Debian GNU/Linux 12 (bookworm)

Versions of Apache Airflow Providers

apache-airflow-providers-amazon          | 8.20.0 
apache-airflow-providers-celery          | 3.6.2  
apache-airflow-providers-cncf-kubernetes | 8.1.1  
apache-airflow-providers-common-io       | 1.3.1  
apache-airflow-providers-common-sql      | 1.12.0 
apache-airflow-providers-docker          | 3.10.0 
apache-airflow-providers-elasticsearch   | 5.3.4  
apache-airflow-providers-fab             | 1.0.4  
apache-airflow-providers-ftp             | 3.8.0  
apache-airflow-providers-google          | 10.17.0
apache-airflow-providers-grpc            | 3.4.1  
apache-airflow-providers-hashicorp       | 3.6.4  
apache-airflow-providers-http            | 4.10.1 
apache-airflow-providers-imap            | 3.5.0  
apache-airflow-providers-microsoft-azure | 10.0.0 
apache-airflow-providers-mysql           | 5.5.4  
apache-airflow-providers-odbc            | 4.5.0  
apache-airflow-providers-openlineage     | 1.7.0  
apache-airflow-providers-postgres        | 5.10.2 
apache-airflow-providers-redis           | 3.6.1  
apache-airflow-providers-sendgrid        | 3.4.0  
apache-airflow-providers-sftp            | 4.9.1  
apache-airflow-providers-slack           | 8.6.2  
apache-airflow-providers-smtp            | 1.6.1  
apache-airflow-providers-snowflake       | 5.4.0  
apache-airflow-providers-sqlite          | 3.7.1  
apache-airflow-providers-ssh             | 3.10.1

Deployment

Official Apache Airflow Helm Chart

Deployment details

No response

Anything else?

No response

Are you willing to submit PR?

Code of Conduct

boring-cyborg[bot] commented 1 month ago

Thanks for opening your first issue here! Be sure to follow the issue template! If you are willing to raise PR to address this issue please do so, no need to wait for approval.
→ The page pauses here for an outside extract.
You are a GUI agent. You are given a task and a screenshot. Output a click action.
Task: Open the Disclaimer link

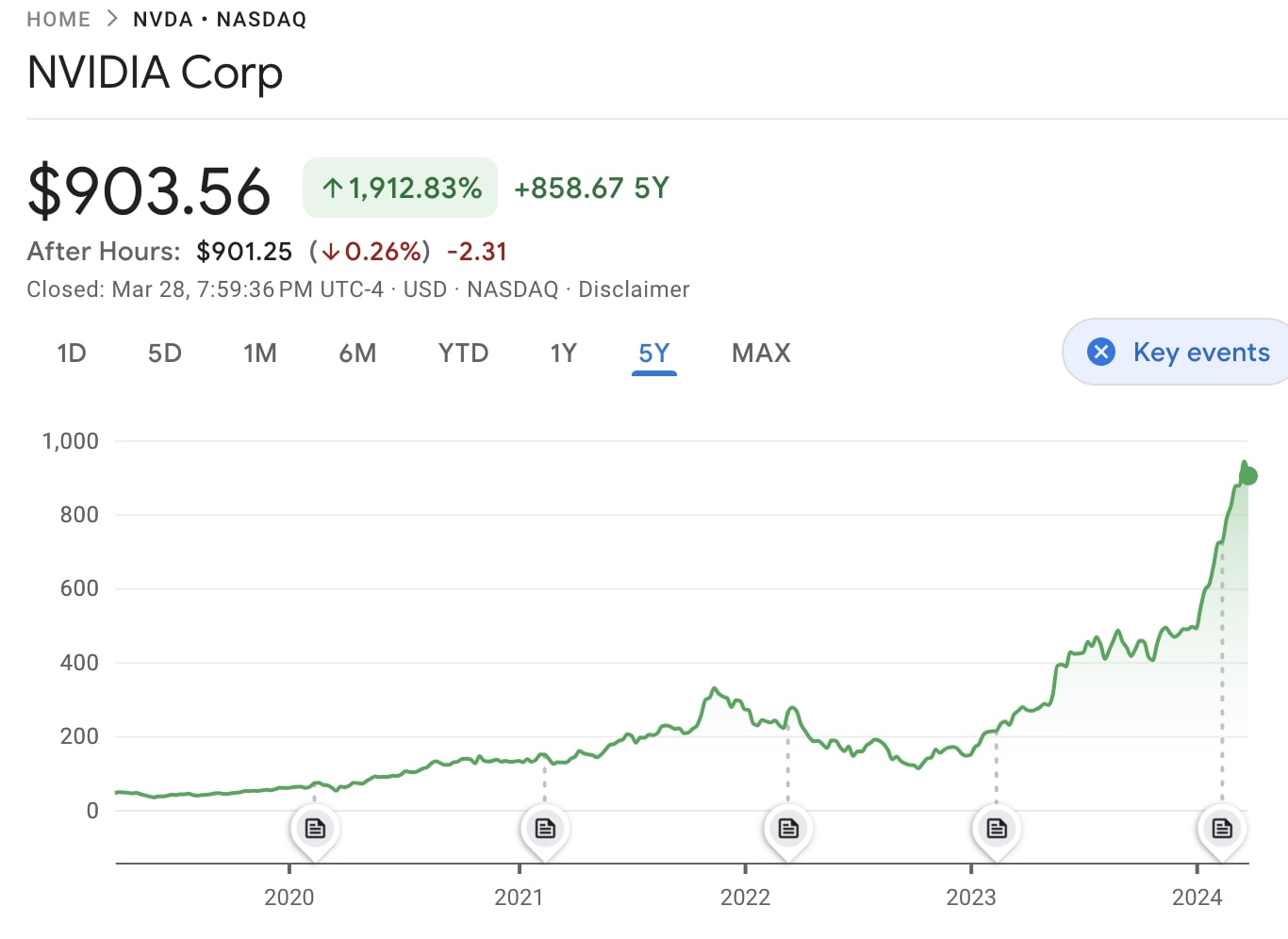point(634,289)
potiuk commented 1 month ago

cc: @VladaZakharova and Google team

VladaZakharova commented 1 month ago

cc: @VladaZakharova and Google team

Sure, we will take a look :)

random-user-hdbbjw commented 1 month ago

30740

Actually the BackgroundThreadTransport mode of StackdriverTaskHandler is not working properly.

I also have a airflow running KubernetesExecutor and eventually I have to implement custom logging config to override BackgroundThreadTransport with SyncTransport in order to show full log.

Also showing logs from stackdriver is slow.